Ach ja – es war wirklich alles scheußlich langweilig! Puggy Pug fand alles jetzt noch viel langweiliger als vorher. Das kam, weil sein Freund, die Englische Bulldogge Winston, nach diesem sagenhaften Aufmarsch der Neonazis so krankhaft grün geworden und an gebrochenem Herzen gestorben war. ›Ausländer raus!‹ hatten die blöden Nazis an die Wand des Hauses gesprüht, in dem Winston wohnte. Das Fenster im Hause gegenüber, in dem Winston immer gelegen, an seiner Zigarre gepafft, an seinem Whiskyglas genippt und wie Puggy Pug das Treiben auf der Gasse beobachtet hatte, war nun leer und blieb auch leer.

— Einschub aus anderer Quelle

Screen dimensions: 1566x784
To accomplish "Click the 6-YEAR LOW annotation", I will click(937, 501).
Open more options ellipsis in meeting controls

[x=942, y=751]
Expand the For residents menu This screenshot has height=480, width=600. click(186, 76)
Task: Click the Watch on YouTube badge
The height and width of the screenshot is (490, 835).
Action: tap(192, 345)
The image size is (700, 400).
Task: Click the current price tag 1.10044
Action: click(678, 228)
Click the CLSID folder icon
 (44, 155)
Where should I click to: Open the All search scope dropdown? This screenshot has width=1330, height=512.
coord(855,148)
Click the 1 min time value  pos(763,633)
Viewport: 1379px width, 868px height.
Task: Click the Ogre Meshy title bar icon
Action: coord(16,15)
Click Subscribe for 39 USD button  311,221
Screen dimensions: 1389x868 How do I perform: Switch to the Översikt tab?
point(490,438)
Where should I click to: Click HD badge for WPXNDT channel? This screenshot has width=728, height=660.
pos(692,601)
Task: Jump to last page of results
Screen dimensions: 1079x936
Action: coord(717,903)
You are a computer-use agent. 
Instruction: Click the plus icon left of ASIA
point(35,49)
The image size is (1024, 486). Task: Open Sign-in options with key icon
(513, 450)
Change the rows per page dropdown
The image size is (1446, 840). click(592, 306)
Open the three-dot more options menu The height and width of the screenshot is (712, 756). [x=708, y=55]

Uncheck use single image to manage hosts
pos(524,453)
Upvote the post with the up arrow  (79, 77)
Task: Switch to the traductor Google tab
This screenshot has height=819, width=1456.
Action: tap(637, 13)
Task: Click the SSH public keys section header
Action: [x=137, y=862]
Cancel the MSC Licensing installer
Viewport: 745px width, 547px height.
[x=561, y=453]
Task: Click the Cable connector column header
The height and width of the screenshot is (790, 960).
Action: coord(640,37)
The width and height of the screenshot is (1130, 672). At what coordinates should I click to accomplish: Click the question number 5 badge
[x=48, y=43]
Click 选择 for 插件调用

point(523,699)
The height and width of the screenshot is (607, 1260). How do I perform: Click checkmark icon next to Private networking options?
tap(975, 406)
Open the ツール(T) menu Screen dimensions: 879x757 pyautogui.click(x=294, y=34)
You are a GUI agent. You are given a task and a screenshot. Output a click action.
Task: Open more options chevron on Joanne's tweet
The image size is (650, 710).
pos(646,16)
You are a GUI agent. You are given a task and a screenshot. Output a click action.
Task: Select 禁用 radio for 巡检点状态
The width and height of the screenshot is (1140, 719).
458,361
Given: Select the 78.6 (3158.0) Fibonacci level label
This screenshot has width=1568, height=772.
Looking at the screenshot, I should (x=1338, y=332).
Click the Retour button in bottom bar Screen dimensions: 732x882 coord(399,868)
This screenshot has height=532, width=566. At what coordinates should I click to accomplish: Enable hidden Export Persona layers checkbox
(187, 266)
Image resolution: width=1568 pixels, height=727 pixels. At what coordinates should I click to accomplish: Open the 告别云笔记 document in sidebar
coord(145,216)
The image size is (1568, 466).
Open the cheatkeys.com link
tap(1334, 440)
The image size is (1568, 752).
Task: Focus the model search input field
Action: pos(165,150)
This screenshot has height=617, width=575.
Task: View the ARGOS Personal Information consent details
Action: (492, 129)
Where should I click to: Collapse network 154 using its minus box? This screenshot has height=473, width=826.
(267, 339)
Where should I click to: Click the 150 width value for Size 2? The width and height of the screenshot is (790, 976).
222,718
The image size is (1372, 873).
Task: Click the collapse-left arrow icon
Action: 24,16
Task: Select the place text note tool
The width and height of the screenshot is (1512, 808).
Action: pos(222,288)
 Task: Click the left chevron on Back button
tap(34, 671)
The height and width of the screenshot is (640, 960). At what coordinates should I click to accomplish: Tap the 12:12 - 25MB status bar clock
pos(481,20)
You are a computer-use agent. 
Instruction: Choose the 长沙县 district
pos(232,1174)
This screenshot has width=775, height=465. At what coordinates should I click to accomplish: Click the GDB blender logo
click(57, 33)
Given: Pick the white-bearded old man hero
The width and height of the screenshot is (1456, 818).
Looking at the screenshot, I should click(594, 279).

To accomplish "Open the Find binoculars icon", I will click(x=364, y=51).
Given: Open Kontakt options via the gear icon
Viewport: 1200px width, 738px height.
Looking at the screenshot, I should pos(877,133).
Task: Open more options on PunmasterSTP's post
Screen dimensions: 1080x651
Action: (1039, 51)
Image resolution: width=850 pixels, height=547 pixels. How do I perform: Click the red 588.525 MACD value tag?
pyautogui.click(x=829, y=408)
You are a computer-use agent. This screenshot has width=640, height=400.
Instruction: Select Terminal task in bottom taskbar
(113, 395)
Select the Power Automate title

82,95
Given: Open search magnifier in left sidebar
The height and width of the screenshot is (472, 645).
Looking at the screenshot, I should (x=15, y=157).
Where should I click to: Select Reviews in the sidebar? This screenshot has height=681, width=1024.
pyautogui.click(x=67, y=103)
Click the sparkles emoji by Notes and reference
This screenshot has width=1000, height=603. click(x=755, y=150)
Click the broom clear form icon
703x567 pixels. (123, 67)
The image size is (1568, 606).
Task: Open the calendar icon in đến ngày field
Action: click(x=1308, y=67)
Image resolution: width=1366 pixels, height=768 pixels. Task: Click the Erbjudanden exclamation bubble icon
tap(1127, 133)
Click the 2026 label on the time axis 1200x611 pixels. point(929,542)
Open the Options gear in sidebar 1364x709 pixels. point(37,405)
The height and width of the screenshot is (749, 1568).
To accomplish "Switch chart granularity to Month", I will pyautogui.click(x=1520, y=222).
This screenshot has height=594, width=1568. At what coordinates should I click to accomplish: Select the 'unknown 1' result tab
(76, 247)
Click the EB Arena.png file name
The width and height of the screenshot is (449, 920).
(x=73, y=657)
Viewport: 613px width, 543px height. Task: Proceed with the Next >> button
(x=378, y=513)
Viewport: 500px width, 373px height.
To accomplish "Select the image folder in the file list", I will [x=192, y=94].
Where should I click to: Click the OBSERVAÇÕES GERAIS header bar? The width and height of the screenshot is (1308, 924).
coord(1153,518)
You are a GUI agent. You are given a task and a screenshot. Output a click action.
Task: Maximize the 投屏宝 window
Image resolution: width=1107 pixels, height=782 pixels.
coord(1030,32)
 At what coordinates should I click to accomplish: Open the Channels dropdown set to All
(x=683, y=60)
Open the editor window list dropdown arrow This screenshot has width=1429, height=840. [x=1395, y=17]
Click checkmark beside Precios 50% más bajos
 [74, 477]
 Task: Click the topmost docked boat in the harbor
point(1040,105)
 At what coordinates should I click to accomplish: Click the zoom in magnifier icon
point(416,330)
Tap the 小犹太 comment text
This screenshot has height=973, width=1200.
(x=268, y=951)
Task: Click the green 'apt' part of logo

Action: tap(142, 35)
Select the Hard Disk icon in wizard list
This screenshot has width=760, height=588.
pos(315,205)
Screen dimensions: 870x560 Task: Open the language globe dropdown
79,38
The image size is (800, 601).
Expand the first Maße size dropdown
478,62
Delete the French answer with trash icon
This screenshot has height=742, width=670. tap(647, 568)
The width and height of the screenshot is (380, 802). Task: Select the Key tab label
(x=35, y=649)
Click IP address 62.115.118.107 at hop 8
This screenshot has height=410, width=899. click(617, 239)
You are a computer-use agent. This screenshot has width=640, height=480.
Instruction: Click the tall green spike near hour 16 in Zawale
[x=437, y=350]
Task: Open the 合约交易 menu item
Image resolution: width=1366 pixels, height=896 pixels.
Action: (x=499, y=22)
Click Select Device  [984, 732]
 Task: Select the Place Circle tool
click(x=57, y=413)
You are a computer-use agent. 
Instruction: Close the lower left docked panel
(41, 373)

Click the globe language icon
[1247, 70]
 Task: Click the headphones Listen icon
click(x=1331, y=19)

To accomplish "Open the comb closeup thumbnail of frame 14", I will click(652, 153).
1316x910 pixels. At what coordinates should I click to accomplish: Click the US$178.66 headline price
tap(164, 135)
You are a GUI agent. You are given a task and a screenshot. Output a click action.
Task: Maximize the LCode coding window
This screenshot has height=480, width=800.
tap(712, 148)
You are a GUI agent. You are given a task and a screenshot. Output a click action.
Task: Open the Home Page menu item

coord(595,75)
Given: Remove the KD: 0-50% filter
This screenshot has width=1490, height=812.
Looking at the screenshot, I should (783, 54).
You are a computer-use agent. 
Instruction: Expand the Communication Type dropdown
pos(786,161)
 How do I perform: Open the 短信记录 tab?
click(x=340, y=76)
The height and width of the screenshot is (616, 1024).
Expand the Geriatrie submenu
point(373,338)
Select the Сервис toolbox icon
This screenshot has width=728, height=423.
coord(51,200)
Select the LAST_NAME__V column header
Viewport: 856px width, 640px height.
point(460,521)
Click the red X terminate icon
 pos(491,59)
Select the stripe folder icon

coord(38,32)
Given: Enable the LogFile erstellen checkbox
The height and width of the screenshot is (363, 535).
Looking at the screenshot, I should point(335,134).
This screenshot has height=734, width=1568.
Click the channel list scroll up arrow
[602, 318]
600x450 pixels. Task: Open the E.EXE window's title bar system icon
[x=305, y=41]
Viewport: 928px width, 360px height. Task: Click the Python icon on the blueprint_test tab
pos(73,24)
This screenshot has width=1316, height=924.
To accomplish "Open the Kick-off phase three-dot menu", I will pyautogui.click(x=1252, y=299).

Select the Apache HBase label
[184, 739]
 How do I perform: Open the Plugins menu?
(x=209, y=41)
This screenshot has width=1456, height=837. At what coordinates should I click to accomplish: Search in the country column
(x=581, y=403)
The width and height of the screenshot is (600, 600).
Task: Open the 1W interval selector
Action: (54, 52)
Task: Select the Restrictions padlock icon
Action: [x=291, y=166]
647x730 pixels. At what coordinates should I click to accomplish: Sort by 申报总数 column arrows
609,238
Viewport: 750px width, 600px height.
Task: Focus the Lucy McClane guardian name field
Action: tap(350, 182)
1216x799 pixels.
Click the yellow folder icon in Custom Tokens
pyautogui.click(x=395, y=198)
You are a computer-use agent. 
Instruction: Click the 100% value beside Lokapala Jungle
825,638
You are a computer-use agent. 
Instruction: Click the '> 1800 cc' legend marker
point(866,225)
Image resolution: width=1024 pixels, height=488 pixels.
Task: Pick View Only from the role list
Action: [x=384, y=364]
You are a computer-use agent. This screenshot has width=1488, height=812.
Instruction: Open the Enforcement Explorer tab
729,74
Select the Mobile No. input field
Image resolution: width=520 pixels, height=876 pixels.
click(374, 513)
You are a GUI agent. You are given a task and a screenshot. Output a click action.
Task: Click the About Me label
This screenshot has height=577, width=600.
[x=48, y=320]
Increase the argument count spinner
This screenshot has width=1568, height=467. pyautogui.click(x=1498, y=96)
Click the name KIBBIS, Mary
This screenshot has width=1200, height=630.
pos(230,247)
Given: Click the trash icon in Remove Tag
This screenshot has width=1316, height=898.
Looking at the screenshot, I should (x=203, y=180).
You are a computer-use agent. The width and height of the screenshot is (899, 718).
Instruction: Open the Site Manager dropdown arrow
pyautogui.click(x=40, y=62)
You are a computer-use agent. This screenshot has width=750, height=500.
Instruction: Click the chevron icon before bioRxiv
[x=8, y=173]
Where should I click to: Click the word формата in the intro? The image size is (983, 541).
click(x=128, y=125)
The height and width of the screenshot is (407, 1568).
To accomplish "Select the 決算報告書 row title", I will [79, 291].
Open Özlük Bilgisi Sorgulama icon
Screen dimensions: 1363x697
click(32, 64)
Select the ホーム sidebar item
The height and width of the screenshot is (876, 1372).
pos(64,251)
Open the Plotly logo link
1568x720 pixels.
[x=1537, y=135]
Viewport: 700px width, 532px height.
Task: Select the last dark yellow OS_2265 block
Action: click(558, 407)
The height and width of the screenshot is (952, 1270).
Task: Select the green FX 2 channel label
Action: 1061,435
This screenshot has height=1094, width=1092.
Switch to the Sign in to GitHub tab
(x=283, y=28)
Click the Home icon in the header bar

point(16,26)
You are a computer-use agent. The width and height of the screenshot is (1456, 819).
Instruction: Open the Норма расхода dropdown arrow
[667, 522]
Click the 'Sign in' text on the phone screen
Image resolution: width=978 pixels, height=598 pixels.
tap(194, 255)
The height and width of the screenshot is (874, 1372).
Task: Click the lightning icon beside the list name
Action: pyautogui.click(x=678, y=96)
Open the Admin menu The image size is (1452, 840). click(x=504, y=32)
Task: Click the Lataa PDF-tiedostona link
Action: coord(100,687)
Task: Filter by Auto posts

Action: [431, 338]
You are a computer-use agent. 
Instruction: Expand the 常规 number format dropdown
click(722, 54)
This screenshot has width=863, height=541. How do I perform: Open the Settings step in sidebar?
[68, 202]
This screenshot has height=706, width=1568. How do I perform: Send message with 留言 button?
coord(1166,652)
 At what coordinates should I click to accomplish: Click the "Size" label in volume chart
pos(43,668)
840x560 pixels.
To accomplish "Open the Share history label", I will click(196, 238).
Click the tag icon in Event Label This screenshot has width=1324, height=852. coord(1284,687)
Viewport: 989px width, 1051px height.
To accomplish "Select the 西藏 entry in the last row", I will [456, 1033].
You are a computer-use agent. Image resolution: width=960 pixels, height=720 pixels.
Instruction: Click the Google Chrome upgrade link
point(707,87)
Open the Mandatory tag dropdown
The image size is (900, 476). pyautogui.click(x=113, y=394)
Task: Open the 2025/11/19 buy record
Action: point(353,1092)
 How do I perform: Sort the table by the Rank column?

Puggy Pug konnte sich mit seinem Freund nicht mehr unterhalten. Und deshalb eben war alles noch viel langweiliger als früher! Dort drüben wohnte jetzt überhaupt niemand mehr. Nach dem Tod von Winston war nämlich dessen Herrchen, der Engländer Mister John Neckless, der im Deutschen angeblich ›Hans Halslos‹ hieß, wieder zurück nach England gezogen.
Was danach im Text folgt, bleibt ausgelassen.